What is normal CPU utilization for NS-204?

  • Hello,

    We have a NS-204 appliance, now using it to NAT ~ 60 Mbits of traffic.
    CPU utilization is around 70%, and sometimes we see drops of, say, 10% of pings. Is that normal? We do not use any screen features except those that are present in config by default.

    Please advise.


  • Engineer

    yep got one in my lab for a month now.

    i only hope they include the junos routing engine soon 🙂


  • administrators

    Definitely look at the SSG platforms.  The 520 is only a few hundred more than an NS-50, and has roughly 3-4 times the performance.  I finally got to play with one last week, and it’s one of the best pieces of equipment I’ve ever used.

  • Engineer


    maybe look at the SSG platforms.


  • Thanks for the advice, it looks like we had ~30kpps. Obviously we need a more powerful device.
    Is ISG-1000 much more productive than 204 if to speak about pps?

  • Check your packets/second. Often this is what caused high CPU, not bandwidth. The reason for this is if you have alot of packets per second incoming the Netscreen has to process each and every one of them whether the packets are large or small. The 204 bandwidth benchmarks from what I have been told were done using ideal packet sizes thus the bandwidth in the real world would never be able to meet the stated figures.

    To calculate the packets per second is not an easy task. You have to run ‘get counter stat’ at regular intervals (I usually use 10 second intervals with a script). Then you need to look at the in packet hardware counter for each interface. I usually put the values in a spreadsheet. Then calculate the difference between each get command and divide by the time difference. Add the total for ALL interfaces and this will give you a rough estimate of your PPS. I usually get concerned when I see greater than 15K pps for a 204. If I see that then I start looking at ways to either off-load some of that traffic or start looking at more robust hardware like a 500 or ISG.

  • Session and traffic utilization is rather low for this device:
    not more than 40k sessions, not more then 70Mbit of traffic.

    I tried to unset screening features that were enabled (teardrop, land, synflood, ping-of-death, ip-filter-src) - this did not change anything.

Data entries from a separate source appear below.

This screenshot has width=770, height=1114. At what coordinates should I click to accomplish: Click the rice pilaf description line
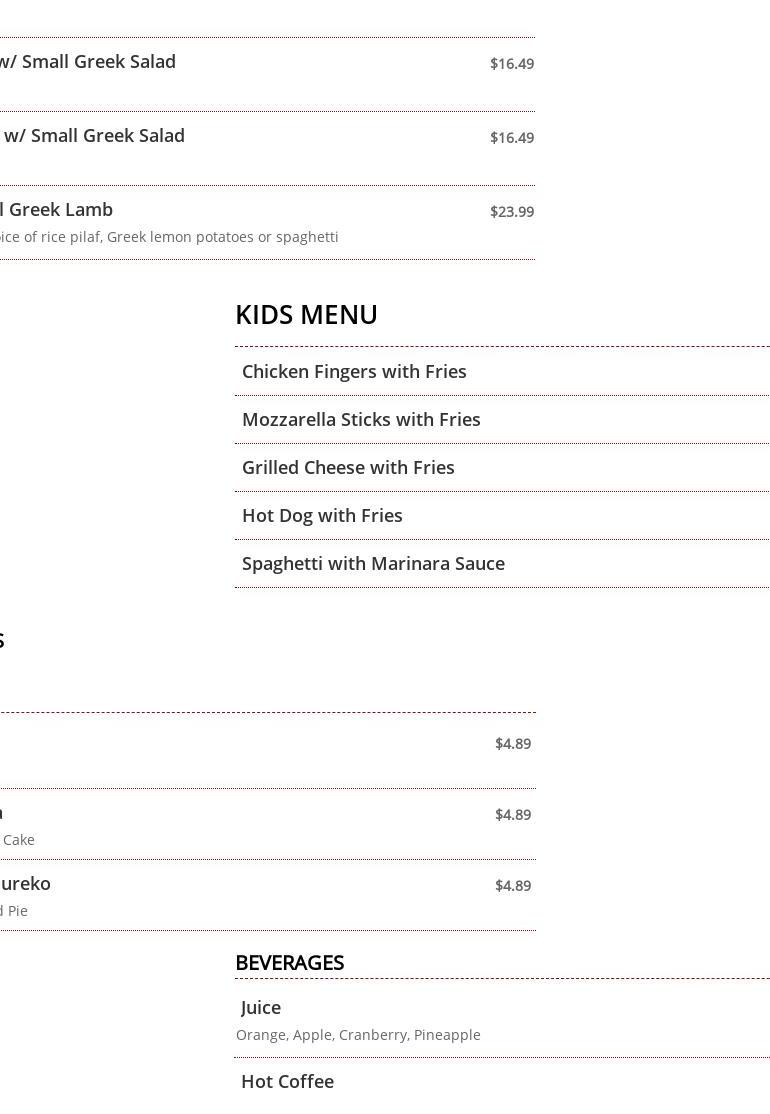pos(168,237)
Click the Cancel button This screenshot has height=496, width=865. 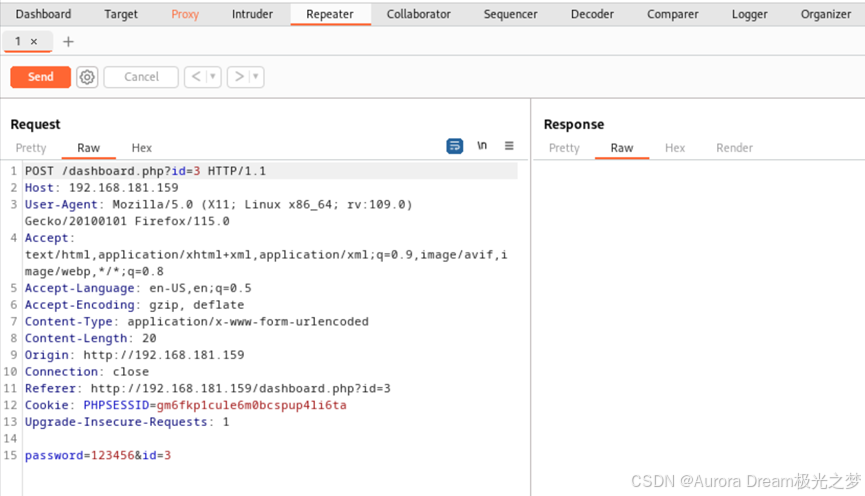point(141,77)
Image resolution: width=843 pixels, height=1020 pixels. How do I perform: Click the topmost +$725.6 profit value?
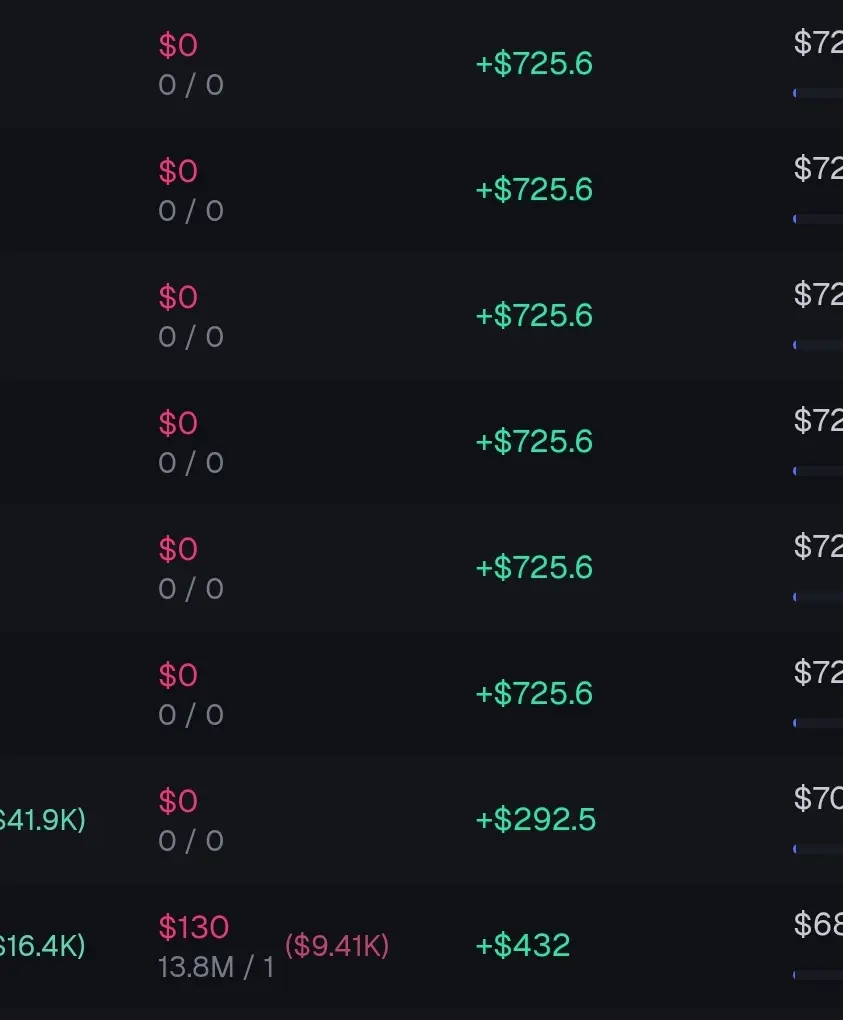click(534, 64)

    Please advice do you still think it could be a worm. Any help would be appreciated!

    – Peter

  • how’s your session utilization? if there’s still screen features, you might as well try unchecking them one at a time and check if your cpu would normalize. try to remove screening features that are most likely would do with ping. check your network if there’s a worm spreading in it. this might have causing your cpu climb up to 70%.